A lightning-fast laser technique, led by Sandia National Laboratories researcher Paul Gourley, has provided laboratory demonstrations of accurate, real-time, high-throughput identification of liver tumor cells at their earliest stages, and without invasive chemical reagents.
The technique generates a laser beam in single human cells pumped from a flask through tiny microchannels. The beam is altered by what it encounters. These changes, registered by an imaging spectrometer, instantly identify cancer-modified mitochondria in cells gone wrong. Mitochondria are known as the power pack of cells, energizing them like batteries do flashlight bulbs.
"There are hundreds of mitochondria, sometimes thousands, in a cell," says Gourley. "To see them in the old way requires a time-consuming process like fluorescent tagging or a chemical reagent. We've found we can see them immediately by light alone."
The techniques could be critical to advancing early detection, diagnosis, and treatment of disease.

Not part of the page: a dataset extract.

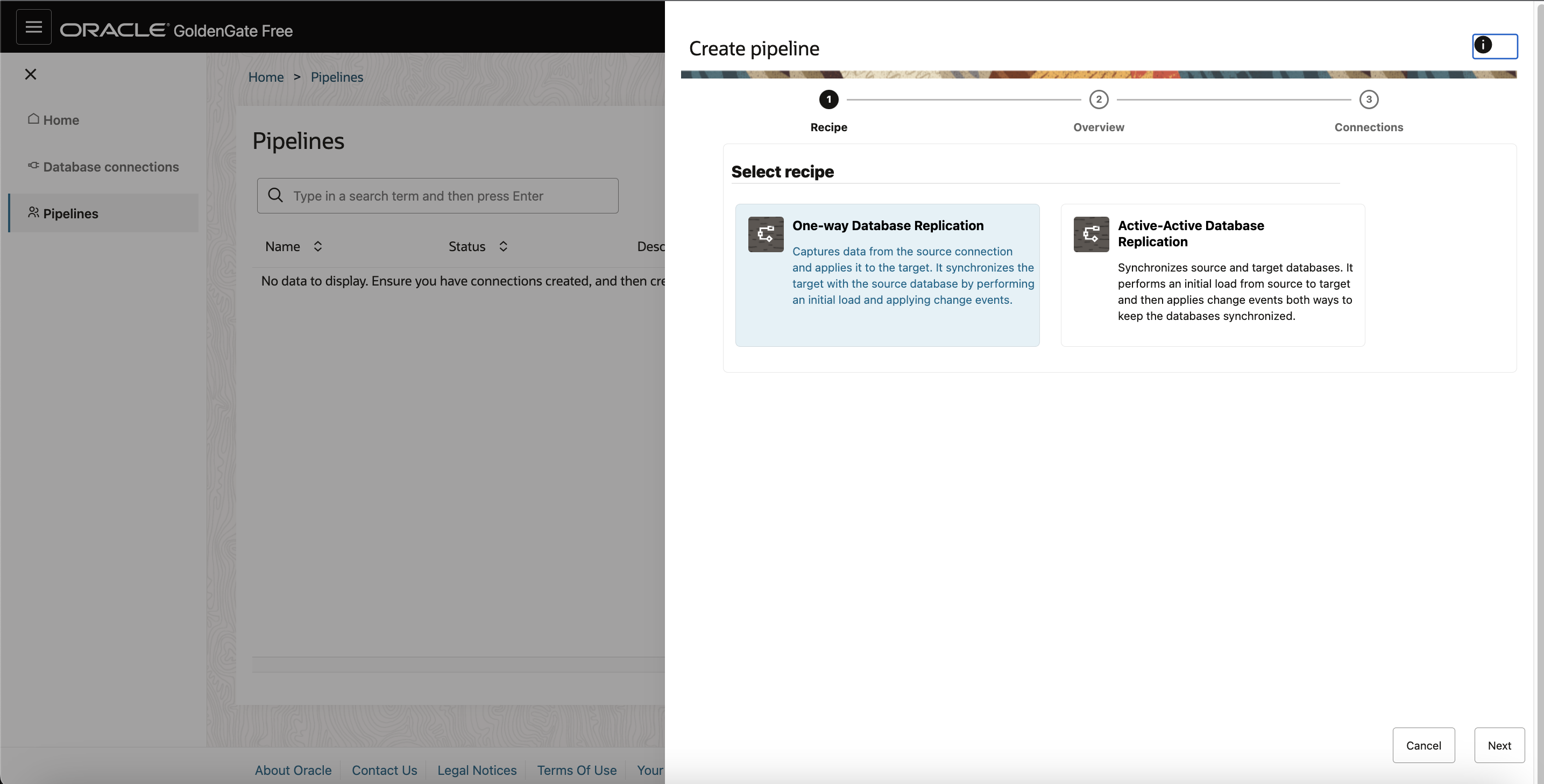Open the Home breadcrumb link

point(266,77)
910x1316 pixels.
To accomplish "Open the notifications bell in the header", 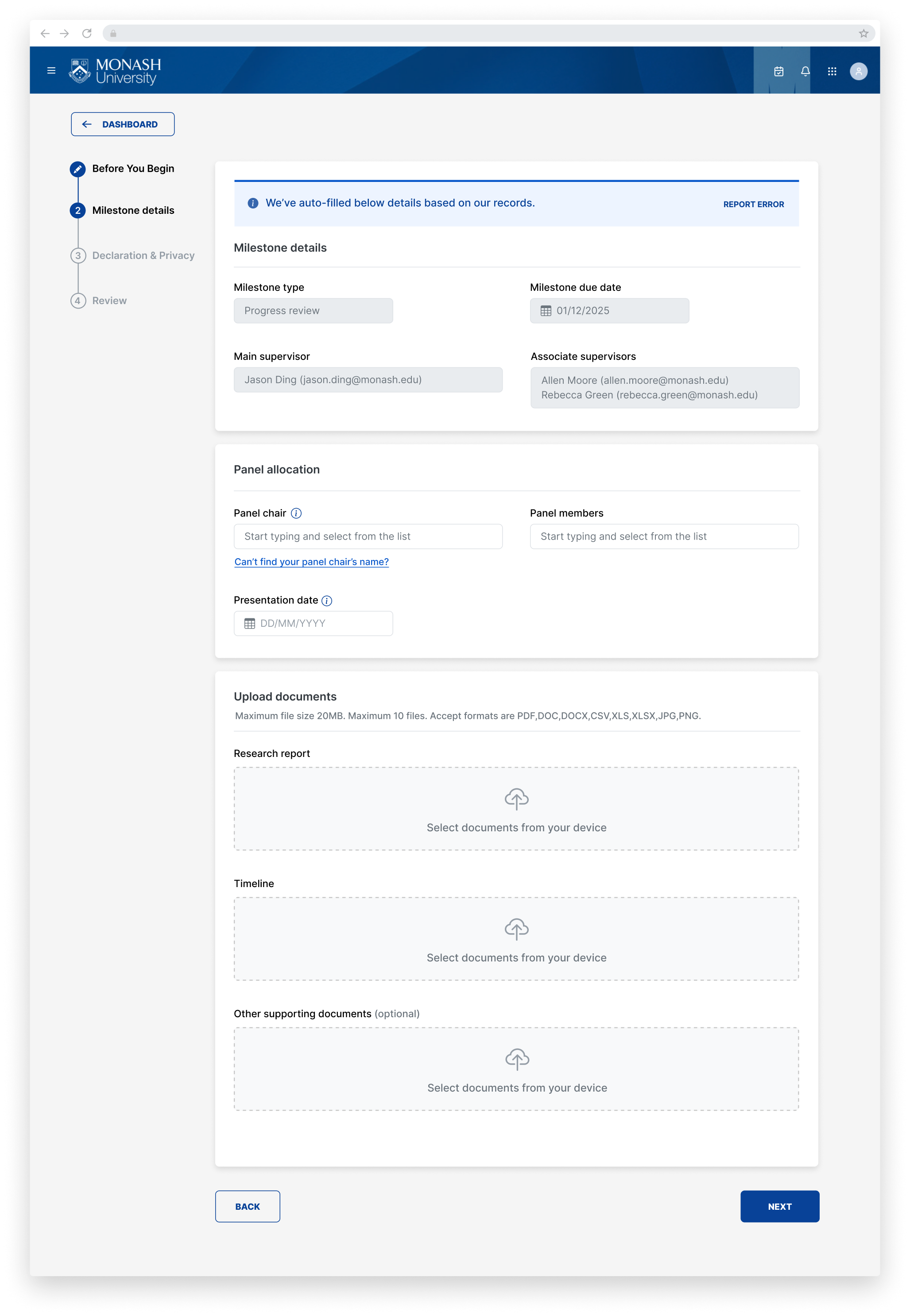I will (x=805, y=71).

More technically put, "To rapidly assess the health of a single mammalian cell," says Gourley, "the key discovery was the elucidation of biophotonic differences in normal and cancer cells by using intracellular mitochondria as biomarkers for disease. This technique holds promise for detecting cancer at a very early stage and could nearly eliminate delays in diagnosis and treatment."
The technique is effective because "it measures changes in the cell architecture, especially those arising from alterations in protein density, cytoskeleton shape, and distribution of mitochondria - changes that occur when a cell becomes cancerous," says Gourley.